Bug 2295 - peerlist receives no job-information, causing all jobs to be resubmitted after the set 60 seconds

Status ASSIGNED
Reported 2013-09-20 18:05:00 +0200
Modified 2013-09-23 11:13:01 +0200
Product: FieldTrip
Component: peer
Version: unspecified
Hardware: PC
Operating System: Windows
Importance: P3 normal
Assigned to: Robert Oostenveld
URL:
Tags:
Depends on:
Blocks:
See also:

Roemer van der Meij - 2013-09-20 18:05:27 +0200

I happen to come across this while using the p2p toolbox on our new DCC cluster. This is within machine. I start one master, and a set of slaves, having specific groups, groupallows and userallows. The jobs get submitted using peercellfun, and executed nicely. However, after the 60s delay at line 471, the status of the lastseen variable is an inf for all submitted jobs. The jobs are correctly seen as submitted (all ones). After closer inspection, a probably looks to be peerlist. When calling peerlist as list = peerlist('busy'), I get a mostly correct structure array for all running peers. Except that list(i).current (containing the job info), is largely 'empty'. An example: On some matlab terminals: peerslave('allowuser','roevdmei','allowgroup','arch2','memavail',4294967296','timavail',1209600) On my main matlab terminal peermaster('group','arch2','allowgroup','arch2','allowuser','roevdmei') **submiting some jobs, which get executed on the peers (and retrieved later on)** list = peerlist('busy') list(i) = hostid: 2.1561e+09 hostname: 'archimedes' user: 'roevdmei' group: 'arch2' socket: '' port: 1701 status: 3 timavail: 1209600 memavail: 4.2950e+09 cpuavail: 0 current: [1x1 struct] These are the correct settings I gave the peer. However, while the peer is actually being executed: list(i).current hostid: 0 jobid: 0 hostname: '' user: '' group: '' timreq: 0 memreq: 0 cpureq: 0 This likely leads to the master never knowing when the slaves are busy with it's jobs, and thus keeps on resubmitting them. When the originals finish, it correctly reverts to the original results and finishes/quits nicely. The resubmitted jobs keep the peers busy for much longer time after this though. Sorry being inactive/not-very-active the past weeks/months, I'm a bit swamped by theses work and been sick for a long time the past months. Will catch up very soon, hopefully next monday. Cheers, Roemer


Robert Oostenveld - 2013-09-20 19:20:12 +0200

oh jee, ik was eigenlijk van plan p2p als deprecated af te voeren...
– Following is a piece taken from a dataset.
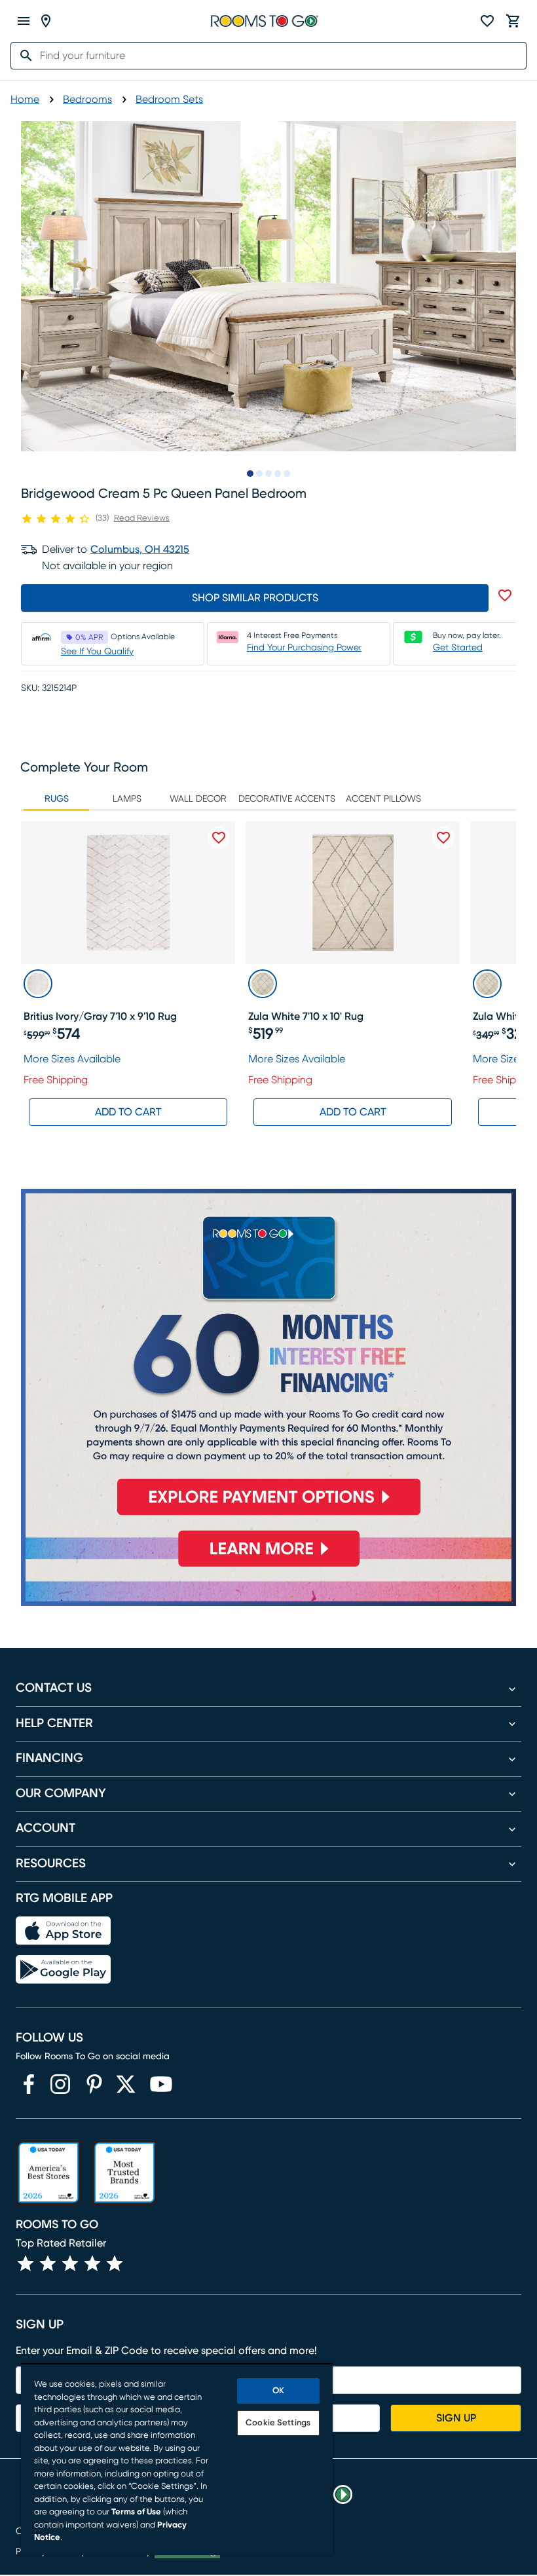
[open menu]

Roemer van der Meij - 2013-09-23 11:13:01 +0200

Oeh, dat is jammer, maar begrijpelijk. Je bent er vast niet echt mee bezig geweest het afgelopen jaar? Nog altijd wel een goed eenvoudig poor man's alternative om bij gebrek aan een dedicated server efficient te werken, al zijn er natuurlijk ook andere systemen. Ik gebruik het momenteel op ons cluster omdat ons torque systeem nog niet live is (dat duurt nog wel een flinke tijd). Misschien dat je wat tips zou kunnen geven? Ik heb peer.c en wat andere mex-files doorgestruind, op zoek naar de functie die job info verzamelt. De kans is niet super groot dat ik het kan fixen (het symptoom weghacken is eenvoudiger). Misschien dat je van de top of your head wat pointers hebt? Anders, leave it be, en deprecaten.